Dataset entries
....
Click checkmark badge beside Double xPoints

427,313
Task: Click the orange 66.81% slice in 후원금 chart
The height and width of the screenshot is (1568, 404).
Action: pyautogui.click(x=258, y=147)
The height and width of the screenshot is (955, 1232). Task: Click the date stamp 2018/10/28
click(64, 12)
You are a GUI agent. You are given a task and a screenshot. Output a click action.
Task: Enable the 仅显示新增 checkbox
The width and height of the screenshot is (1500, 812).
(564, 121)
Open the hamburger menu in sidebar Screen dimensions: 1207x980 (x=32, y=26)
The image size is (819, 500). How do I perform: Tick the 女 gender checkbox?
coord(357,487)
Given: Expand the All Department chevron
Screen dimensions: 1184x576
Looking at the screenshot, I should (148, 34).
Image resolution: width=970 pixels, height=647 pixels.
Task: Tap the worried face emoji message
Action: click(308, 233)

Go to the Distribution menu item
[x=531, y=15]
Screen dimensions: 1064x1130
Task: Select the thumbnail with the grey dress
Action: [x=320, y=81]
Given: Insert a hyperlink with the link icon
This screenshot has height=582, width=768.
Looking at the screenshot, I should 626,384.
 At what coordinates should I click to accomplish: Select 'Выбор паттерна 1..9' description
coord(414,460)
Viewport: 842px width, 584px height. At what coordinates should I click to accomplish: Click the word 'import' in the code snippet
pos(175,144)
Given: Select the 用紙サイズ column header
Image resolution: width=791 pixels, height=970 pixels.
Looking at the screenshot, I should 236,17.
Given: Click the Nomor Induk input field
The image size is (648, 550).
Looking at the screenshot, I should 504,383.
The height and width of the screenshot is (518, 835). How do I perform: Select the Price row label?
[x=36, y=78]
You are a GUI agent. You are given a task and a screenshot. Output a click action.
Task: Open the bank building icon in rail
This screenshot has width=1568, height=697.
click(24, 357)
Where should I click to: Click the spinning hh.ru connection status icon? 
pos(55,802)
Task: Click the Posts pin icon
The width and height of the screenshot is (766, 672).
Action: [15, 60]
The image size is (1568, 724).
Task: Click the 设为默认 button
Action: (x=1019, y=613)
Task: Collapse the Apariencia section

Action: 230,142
....
▸ Exercise brief
Emit an exact copy of the lines spanning the start of the records to the line containing "Task: Enable the 仅显示新增 checkbox", inclusive, and no other output.

▸ Solution to the exercise
Click checkmark badge beside Double xPoints

427,313
Task: Click the orange 66.81% slice in 후원금 chart
The height and width of the screenshot is (1568, 404).
Action: pyautogui.click(x=258, y=147)
The height and width of the screenshot is (955, 1232). Task: Click the date stamp 2018/10/28
click(64, 12)
You are a GUI agent. You are given a task and a screenshot. Output a click action.
Task: Enable the 仅显示新增 checkbox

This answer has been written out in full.